Charles McCathieNevile ha scritto:
On Sun, 04 Jan 2009 03:51:53 +1100, Calogero Alex Baldacchino <alex.baldacch...@email.it> wrote:

Charles McCathieNevile ha scritto:
... it shouldn't be too difficoult to create a custom parser, comforming to RDFa spec and availing of data-* attributes...

That is, since RDFa can be "emulated" somehow in HTML5 and tested without changing current specification, perhaps there isn't a strong need for an early adoption of the former, and instead an "emulated" mergence might be tested first within current timeline.
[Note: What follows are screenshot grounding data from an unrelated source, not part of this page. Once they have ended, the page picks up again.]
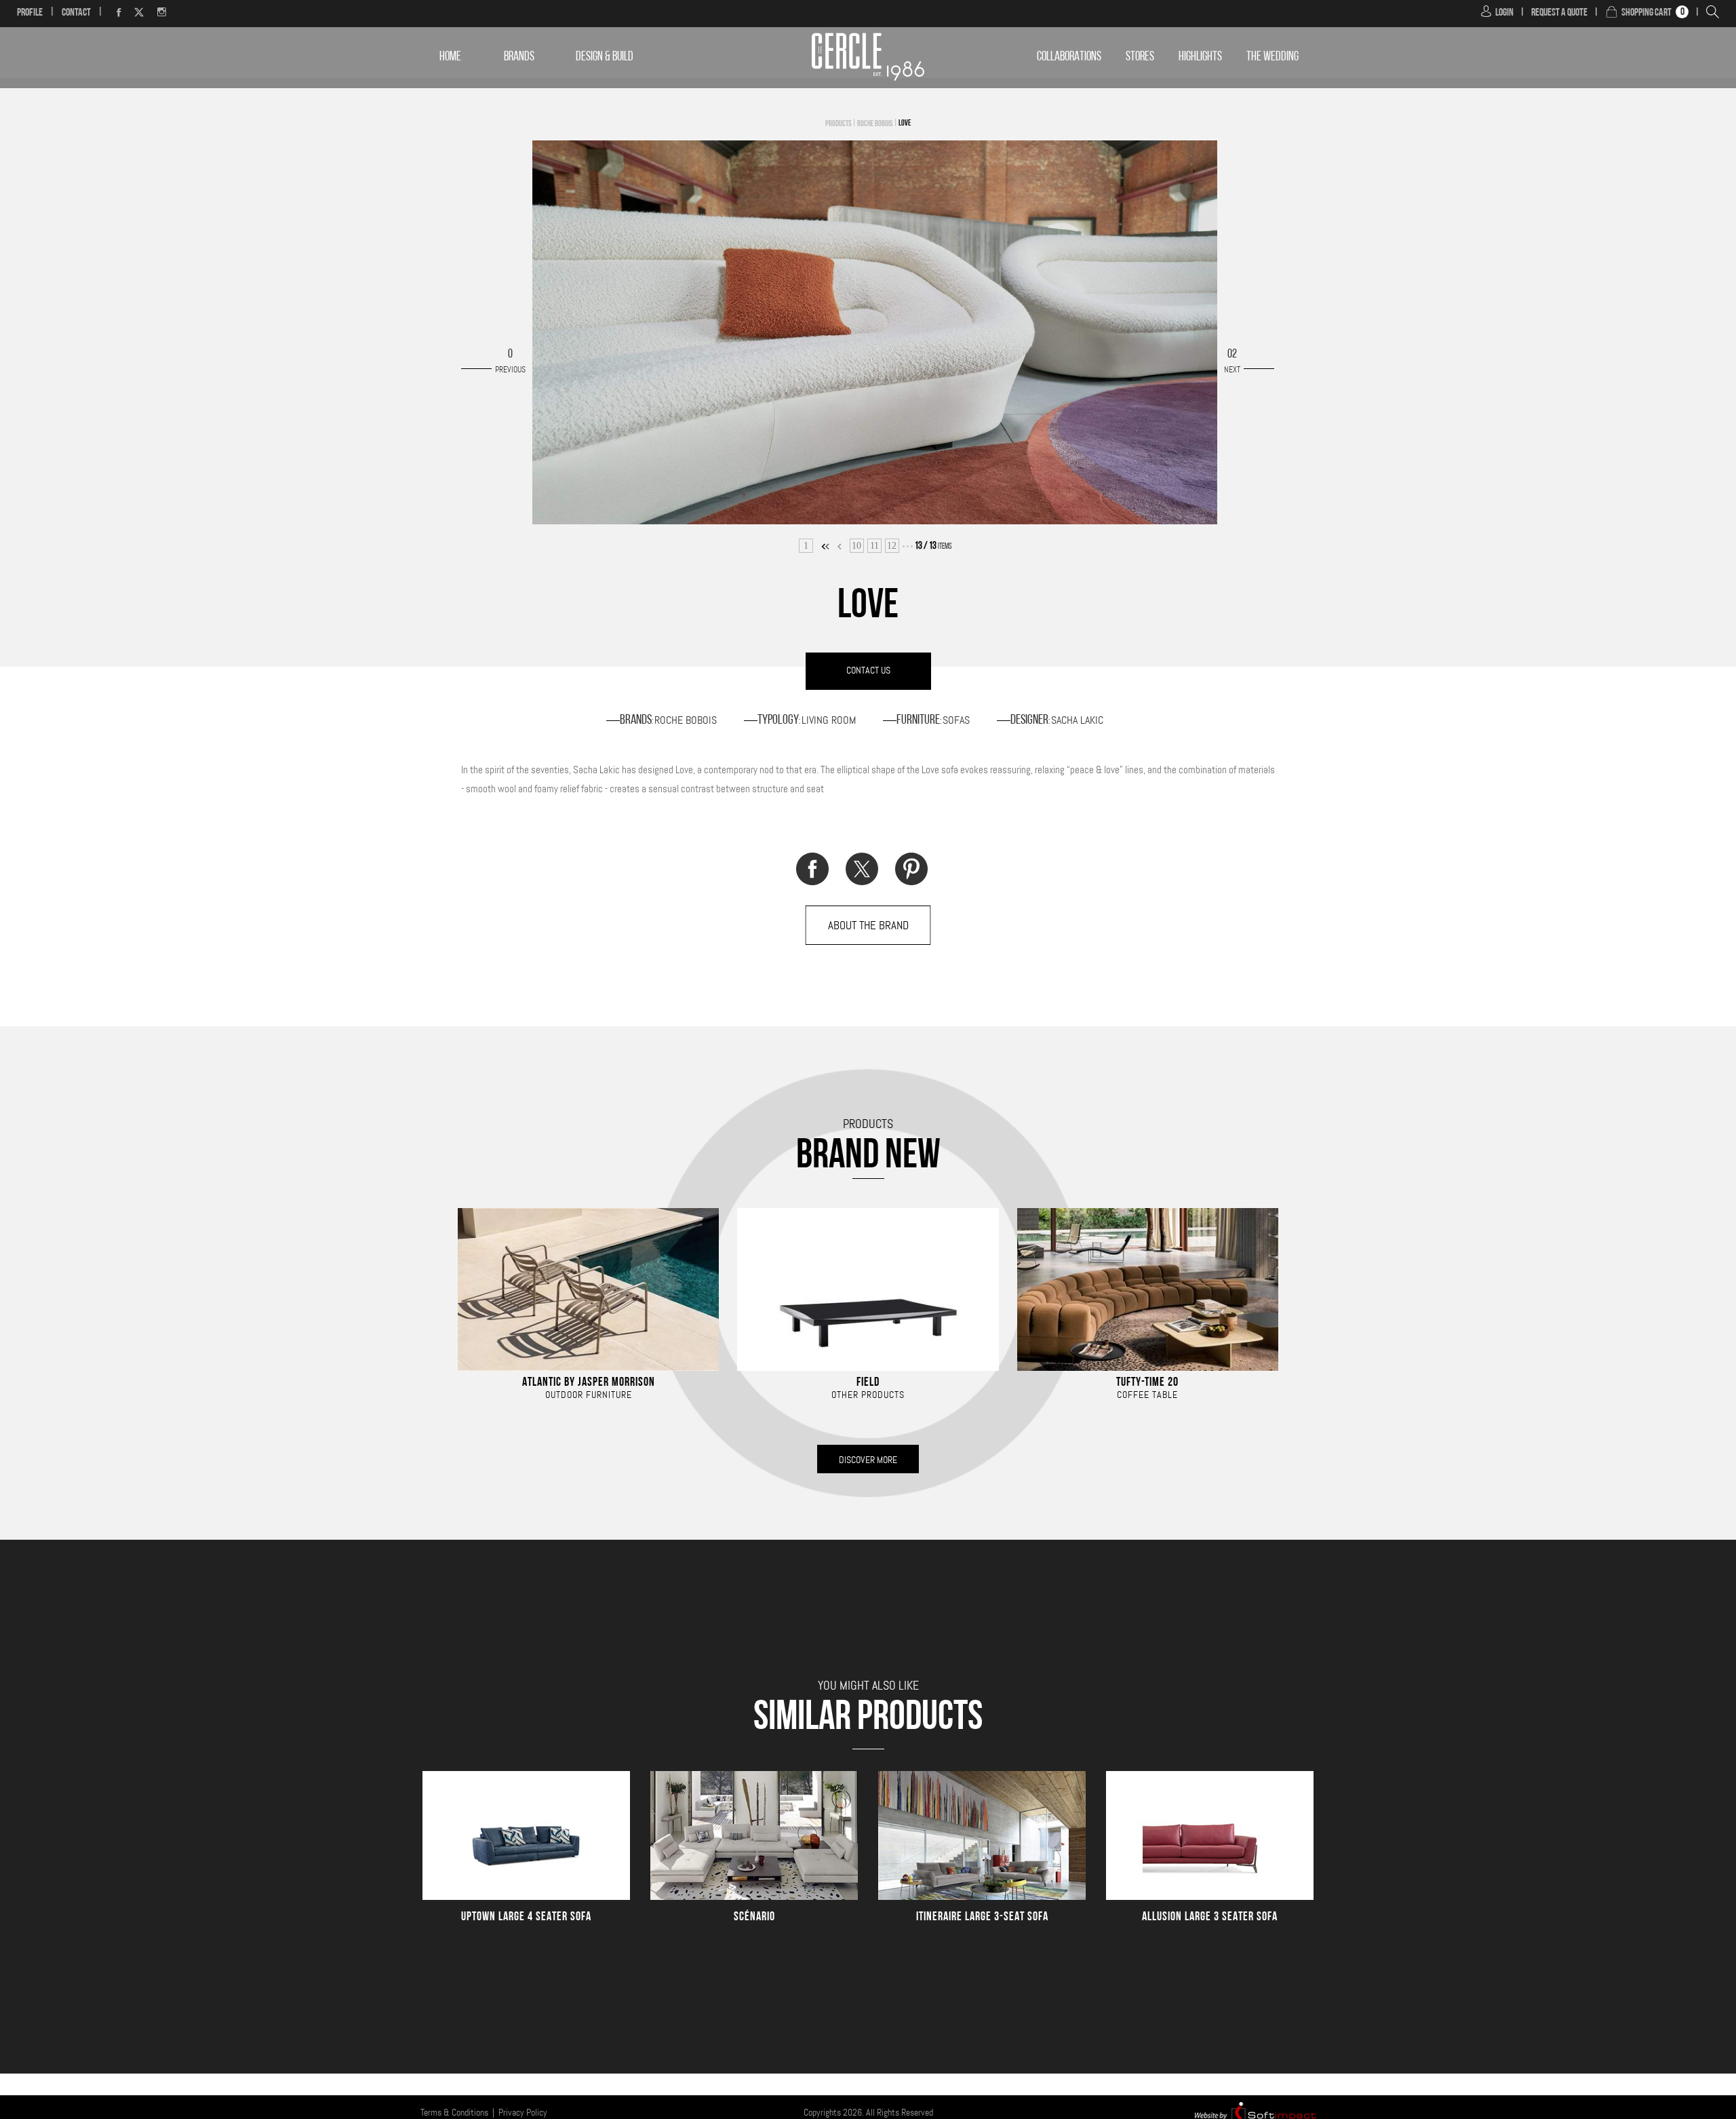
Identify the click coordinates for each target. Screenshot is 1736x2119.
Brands (519, 57)
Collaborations (1069, 57)
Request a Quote (1559, 12)
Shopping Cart (1646, 12)
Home (450, 57)
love (905, 123)
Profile (30, 12)
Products (838, 124)
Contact (76, 12)
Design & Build (604, 57)
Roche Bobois (874, 124)
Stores (1140, 57)
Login (1504, 12)
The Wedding (1272, 57)
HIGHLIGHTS (1200, 57)
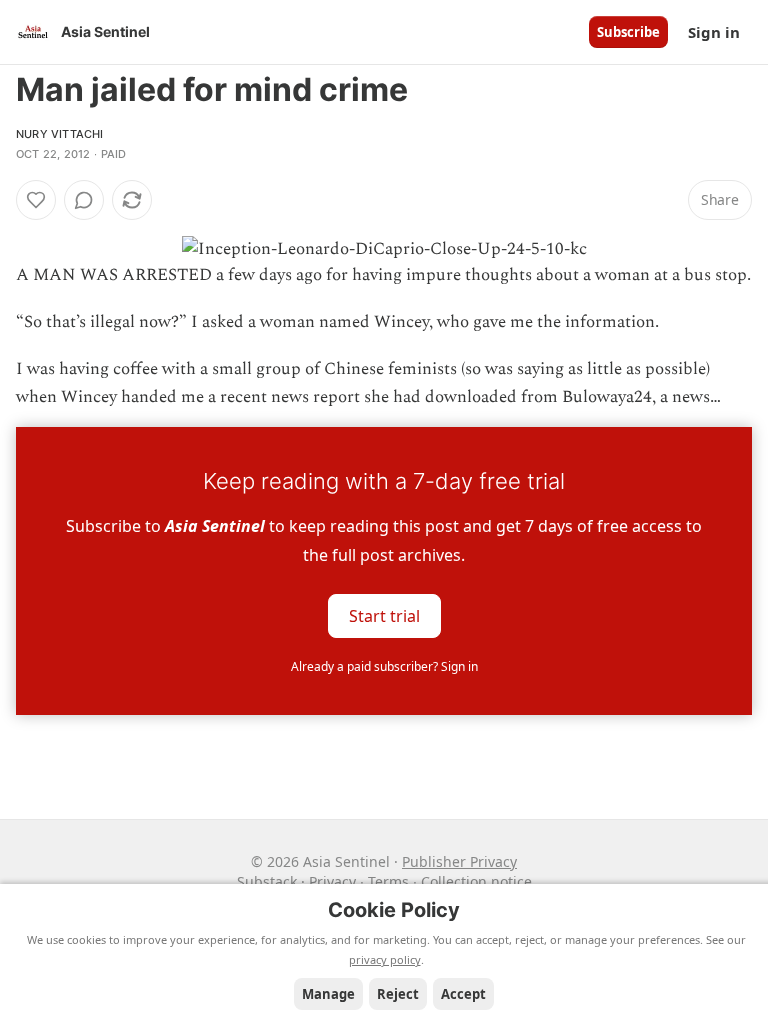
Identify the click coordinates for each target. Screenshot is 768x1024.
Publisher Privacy (459, 861)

In principle this is possible. But the data-* attributes are designed for private usage, and introducing a public usage means creating a risk of clashes that pollute RDFa data gathered this way. In other words, this is indeed feasible, but one would expect it to show that the data generated was unreliable (unless privately nobody is interested in basic terms like about).

This is why I was thinking about somewhat "data-rdfa-about", "data-rdfa-property", "data-rdfa-content" and so on, so that, for the purposes of an RDFa processor working on top of HTML5 UAs (perhaps in a test phase, if needed at all, of course), an element dataset would give access to "rdfa-about", instead of just "about", that is using the prefix "rdfa-" as acting as a namespace prefix in xml (hence, as if there were "rdfa:about" instead of "data-rdfa-about" in the markup).

This way, the public exposure of RDFa attributes on top of the generic and normally-private dataset feature might be enough circumscribed to avoid clashes. That is, if RDFa shows its best benefits when used to address small-scale needs involving trusted/reliable (meta-)data, it should be fair to assume all involved parties are aware that each one is using RDFa, and aren't just running an RDFa processor in the hope to gather enough informations.

From this point of view, it should be quite unlike to find people using "data-rdfa-about" to express different semantics in the same page (whereas data-property might cause ambiguity, for instance), as well as it is (or should be) quite unlike to find namespaces using the very same prefix involved in the same xml document (that is, I think choosing a name including a namespace prefix for a data-* attribute (and also for a class in a generic container as a div or a span, to tell it represents an external element) can replicate quite safely the xml extensibility for custom uses, to some extent, without requiring a wide support for it in text/html document - since it seems that xhtml extensibility is not a major concern, at least not enough to be worth merging it into html).

Just an idea, though.

However, AIUI, actual xml serialization (xhtml5) allows the use of namespaces and prefixed attributes, thus couldn't a proper namespace be introduced for RDFa attributes, so they can be used, if needed, in xhtml5 documents? I think such might be a valuable choice, because it seems to me RDFa attributes can be used to address such cases where metadata must stay as close as possible to correspondent data, but a mistake in a piece of markup may trigger the adoption agency or foster parenting algorithms, eventually causing a separation between metadata and content, thus possibly breaking reliability of gathered informations. From this perspective, a parser stopping on the very first error might give a quicker feedback than one rearranging misnested elements as far as it is reasonably possible (not affecting, and instead improving, content presentation and users' "direct" experience, but possibly causing side-effects with metadata).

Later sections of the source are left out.